- Instructions for the task
Your answer should be one number, the count of lines in the records that carry the string "Given".

____________

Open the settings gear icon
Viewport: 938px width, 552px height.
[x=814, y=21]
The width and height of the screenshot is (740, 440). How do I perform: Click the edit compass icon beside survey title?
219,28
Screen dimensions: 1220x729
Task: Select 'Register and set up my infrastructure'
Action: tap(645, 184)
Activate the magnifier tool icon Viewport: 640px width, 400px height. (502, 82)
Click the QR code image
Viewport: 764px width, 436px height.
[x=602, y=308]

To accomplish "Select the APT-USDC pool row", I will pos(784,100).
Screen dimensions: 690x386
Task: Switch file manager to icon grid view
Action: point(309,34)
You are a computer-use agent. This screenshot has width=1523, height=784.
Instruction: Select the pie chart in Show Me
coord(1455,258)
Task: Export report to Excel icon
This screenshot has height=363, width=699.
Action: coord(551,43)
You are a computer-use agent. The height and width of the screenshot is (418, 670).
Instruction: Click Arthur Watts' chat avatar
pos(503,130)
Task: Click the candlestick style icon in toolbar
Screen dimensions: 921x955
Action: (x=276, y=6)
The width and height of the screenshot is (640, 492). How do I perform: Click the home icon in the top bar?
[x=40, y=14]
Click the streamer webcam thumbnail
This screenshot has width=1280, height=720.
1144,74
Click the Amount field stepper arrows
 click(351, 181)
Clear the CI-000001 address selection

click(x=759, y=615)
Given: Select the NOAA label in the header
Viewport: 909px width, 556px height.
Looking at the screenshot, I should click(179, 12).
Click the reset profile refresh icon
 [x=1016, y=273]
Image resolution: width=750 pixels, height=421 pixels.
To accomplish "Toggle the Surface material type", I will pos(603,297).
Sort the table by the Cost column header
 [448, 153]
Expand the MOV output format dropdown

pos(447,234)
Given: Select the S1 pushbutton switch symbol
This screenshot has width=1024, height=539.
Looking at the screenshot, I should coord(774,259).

____________

- Solution for this problem
2